Background Empty Nose Syndrome (ENS) is a rare disease that has been predominantly associated with inferior turbinectomies (IT), where it has been reported in about 20% of patients. The association of ENS with middle turbinectomy (MT) has not yet been fully defined. Despite MT being widely used in the preparation of an endoscopic endonasal approach (EEA), these patients seldom report ENS symptoms; thus we attempted to define its incidence in this patient population.

Objective To define the incidence of ENS following skull base surgery through EEA.

Methods Patients with a history of EEA that included MT (MT patients), at least six months after surgery, were presented with open-ended questions asking them to identify nasal symptoms, appearing or worsening after surgery (score: 1–5).  Following this initial survey, they were asked to fill the ENS6Q; a symptom-based questionnaire validated in ENS diagnosis (sensitivity: 86.7%, specificity: 96.6%) with a score greater than or equal to 11. Results were compared to controls with previous sinonasal surgery, but without turbinate resection. Statistical analysis was carried out using Chi-square test and Fisher's exact test.

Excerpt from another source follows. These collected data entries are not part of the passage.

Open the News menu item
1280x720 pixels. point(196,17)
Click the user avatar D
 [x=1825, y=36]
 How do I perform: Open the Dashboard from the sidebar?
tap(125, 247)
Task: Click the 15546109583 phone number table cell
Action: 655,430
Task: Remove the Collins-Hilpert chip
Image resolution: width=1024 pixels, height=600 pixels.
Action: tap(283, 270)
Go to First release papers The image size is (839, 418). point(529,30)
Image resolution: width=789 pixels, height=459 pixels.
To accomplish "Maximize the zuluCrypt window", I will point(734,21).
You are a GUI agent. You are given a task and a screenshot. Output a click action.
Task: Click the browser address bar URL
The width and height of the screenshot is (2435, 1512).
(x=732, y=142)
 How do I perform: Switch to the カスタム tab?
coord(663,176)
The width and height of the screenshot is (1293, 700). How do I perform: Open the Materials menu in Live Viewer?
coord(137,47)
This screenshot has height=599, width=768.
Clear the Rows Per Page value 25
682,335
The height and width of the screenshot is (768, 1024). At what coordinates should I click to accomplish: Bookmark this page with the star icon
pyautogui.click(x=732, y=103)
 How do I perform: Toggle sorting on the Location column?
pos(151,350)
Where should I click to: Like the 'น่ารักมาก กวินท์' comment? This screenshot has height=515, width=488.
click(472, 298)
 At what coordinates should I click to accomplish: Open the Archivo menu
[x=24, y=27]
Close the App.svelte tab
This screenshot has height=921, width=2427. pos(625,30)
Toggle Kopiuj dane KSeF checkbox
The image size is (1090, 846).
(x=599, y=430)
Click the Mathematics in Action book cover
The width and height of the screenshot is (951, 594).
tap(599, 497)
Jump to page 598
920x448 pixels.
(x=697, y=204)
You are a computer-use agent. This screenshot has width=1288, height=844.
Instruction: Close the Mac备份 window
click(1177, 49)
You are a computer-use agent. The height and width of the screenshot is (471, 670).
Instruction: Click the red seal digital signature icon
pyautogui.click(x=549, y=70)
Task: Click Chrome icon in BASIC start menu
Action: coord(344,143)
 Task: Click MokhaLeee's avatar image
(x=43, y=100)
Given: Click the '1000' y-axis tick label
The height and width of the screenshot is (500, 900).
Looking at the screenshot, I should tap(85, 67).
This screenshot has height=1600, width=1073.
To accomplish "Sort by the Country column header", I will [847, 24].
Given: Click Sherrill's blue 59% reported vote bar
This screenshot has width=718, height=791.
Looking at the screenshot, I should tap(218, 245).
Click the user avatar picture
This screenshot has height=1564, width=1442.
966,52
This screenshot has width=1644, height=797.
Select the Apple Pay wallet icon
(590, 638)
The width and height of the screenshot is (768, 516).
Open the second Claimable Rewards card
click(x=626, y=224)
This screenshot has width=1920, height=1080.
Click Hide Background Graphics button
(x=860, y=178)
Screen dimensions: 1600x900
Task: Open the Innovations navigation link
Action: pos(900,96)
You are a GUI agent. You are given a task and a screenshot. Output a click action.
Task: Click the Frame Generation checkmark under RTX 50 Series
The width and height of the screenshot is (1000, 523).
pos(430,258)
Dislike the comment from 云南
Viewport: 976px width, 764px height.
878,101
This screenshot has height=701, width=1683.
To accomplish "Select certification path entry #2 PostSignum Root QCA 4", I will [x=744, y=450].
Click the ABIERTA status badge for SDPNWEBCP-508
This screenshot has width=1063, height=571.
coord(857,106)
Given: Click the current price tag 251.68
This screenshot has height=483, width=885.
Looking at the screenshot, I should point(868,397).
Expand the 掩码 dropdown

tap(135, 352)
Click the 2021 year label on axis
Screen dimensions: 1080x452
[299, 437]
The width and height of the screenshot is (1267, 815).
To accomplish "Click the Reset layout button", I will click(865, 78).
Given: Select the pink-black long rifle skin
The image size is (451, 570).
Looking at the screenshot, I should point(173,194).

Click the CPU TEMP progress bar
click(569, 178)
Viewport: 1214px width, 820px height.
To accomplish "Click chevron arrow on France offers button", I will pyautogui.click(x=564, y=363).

Results Forty-six subjects (n = 46) were included in the study: thirty-six (n = 36) MT patients and 10 controls. The mean surgery-to-study period was 27.06 months (range: 6–60). The group of MT patients included 25 (69%) without IT (MTsIT) and 11 (31%) with IT (MTwIT). Sixteen of 36 patients (44.44%) reported some nasal complaint (∼score: 2.56), the most common being nasal discharge (62.5%). Of the control group, 9 (90%) denied any symptoms. Overall, the mean ENS6Q score for patients and controls were 5.27 and 5.40, respectively.

Out of the 36 MT patients, 6 (16.66%) had an ENS6Q score compatible with a diagnosis of ENS (∼ENS6Q = 12.33). Of this group (n = 6), only one (16%) initially reported a symptom related to ENS (crusting), while three (50%) mentioned non-ENS symptoms and two (33%) denied suffering from any symptoms at all. On the other hand, two subjects from the control group had a score greater than or equal to 11 (∼ENS6Q = 15), without initially reporting any nasal complaints. There was no significant difference found in ENS diagnosis (according to the ENS6Q score) between the MTwIT and the MTsIT groups. There was no significant difference in ENS diagnosis between patients and controls or in those who did and did not receive radiotherapy (RT) to the sinonasal area.

Conclusion Lack of statistical difference from controls suggests that ENS is not a common sequela after EEA, albeit possible. Interestingly, the incidence of ENS after EEA was similar in patients undergoing isolated MT, to those undergoing combined MT and IT. Similar incidences were also found in the cohorts of patients who received RT compared to those who did not. However, these outcomes could be explained by low statistical power or flaws in the questionnaire. Therefore, it is required to continue the study to better define the nature of the disease in this population.